- TASK REQUIREMENTS:
Go through the entries below and collect each line with the string "filter" in it.
------ LISTED ENTRIES
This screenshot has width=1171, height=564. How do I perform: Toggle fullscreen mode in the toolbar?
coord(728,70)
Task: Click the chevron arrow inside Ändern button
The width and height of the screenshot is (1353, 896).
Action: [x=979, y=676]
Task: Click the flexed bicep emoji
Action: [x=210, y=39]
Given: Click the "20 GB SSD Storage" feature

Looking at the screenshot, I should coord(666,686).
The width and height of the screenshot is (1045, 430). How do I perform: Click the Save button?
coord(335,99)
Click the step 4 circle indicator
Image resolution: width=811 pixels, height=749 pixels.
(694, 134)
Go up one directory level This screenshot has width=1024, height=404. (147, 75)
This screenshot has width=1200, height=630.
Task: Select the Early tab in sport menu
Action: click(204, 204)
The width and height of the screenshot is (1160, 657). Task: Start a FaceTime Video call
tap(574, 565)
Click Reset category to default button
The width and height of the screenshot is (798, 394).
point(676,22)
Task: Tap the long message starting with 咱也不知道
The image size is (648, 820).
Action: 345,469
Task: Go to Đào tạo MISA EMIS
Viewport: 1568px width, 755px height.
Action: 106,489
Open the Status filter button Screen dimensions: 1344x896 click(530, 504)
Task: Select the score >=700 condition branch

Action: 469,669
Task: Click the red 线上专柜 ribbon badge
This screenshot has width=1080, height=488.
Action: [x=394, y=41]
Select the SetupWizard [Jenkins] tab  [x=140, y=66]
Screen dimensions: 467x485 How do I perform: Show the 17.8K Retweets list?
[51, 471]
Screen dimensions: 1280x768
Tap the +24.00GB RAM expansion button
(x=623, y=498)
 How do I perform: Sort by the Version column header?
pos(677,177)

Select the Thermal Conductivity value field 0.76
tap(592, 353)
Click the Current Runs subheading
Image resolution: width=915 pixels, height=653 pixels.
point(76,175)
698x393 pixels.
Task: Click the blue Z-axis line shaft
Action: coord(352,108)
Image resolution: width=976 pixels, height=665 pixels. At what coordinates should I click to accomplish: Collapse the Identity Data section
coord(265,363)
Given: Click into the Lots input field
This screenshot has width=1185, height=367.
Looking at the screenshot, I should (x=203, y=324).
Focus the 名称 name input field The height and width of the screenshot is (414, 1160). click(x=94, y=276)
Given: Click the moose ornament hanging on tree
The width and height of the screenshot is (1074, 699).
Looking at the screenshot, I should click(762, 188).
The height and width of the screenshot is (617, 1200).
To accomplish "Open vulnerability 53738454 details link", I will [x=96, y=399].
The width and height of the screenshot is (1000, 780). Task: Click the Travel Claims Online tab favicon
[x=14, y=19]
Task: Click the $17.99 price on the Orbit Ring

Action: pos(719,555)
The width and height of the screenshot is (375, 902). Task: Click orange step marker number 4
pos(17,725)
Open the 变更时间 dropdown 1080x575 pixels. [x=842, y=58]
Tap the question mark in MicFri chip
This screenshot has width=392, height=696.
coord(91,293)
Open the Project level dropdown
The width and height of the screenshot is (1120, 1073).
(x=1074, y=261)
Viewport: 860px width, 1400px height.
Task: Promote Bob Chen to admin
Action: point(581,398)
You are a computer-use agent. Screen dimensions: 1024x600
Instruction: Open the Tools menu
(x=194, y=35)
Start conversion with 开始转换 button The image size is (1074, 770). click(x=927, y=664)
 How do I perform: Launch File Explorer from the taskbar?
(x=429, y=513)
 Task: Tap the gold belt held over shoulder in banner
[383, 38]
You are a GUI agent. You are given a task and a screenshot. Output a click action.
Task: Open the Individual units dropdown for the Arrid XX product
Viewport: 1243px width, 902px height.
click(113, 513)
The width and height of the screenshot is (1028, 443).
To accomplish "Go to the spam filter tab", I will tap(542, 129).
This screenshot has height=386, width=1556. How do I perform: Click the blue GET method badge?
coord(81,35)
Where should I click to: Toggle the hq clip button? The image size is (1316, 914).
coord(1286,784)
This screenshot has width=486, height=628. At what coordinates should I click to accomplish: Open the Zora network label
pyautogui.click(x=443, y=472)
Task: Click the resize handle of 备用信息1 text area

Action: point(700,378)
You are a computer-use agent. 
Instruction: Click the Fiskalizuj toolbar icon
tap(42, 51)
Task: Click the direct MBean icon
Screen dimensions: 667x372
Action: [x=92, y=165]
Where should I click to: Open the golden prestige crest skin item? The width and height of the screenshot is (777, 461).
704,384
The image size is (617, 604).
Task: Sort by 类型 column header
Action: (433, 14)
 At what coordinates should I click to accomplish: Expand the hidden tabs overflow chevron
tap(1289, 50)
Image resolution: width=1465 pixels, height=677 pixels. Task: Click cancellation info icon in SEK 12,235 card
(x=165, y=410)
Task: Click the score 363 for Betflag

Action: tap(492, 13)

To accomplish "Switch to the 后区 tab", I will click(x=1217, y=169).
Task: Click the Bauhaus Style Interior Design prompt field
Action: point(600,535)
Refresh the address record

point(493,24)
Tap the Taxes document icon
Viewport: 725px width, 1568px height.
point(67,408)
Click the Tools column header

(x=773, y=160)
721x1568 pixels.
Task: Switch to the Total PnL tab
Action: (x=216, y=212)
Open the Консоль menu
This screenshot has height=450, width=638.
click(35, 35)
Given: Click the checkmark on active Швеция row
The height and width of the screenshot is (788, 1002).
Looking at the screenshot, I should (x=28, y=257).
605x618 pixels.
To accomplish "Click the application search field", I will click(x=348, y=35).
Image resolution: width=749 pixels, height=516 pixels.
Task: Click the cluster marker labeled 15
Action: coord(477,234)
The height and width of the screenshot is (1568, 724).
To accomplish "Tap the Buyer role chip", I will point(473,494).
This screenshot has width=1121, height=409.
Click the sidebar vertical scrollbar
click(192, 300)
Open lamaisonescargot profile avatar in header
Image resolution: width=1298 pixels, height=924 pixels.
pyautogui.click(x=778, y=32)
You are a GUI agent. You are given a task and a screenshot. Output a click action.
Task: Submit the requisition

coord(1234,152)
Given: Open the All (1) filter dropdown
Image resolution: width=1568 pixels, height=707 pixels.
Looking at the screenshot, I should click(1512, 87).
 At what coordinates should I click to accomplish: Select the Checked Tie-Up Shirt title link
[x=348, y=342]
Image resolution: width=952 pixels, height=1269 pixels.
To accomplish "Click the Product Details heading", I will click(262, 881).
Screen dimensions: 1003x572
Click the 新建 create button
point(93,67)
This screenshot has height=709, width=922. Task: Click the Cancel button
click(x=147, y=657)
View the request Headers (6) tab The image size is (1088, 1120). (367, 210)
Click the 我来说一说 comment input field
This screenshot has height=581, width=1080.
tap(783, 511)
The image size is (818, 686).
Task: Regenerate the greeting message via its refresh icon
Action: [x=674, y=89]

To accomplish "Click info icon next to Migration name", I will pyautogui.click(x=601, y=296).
------------
- FINAL ANSWER:
Open the Status filter button Screen dimensions: 1344x896 click(530, 504)
To accomplish "Go to the spam filter tab", I will tap(542, 129).
Given: Open the All (1) filter dropdown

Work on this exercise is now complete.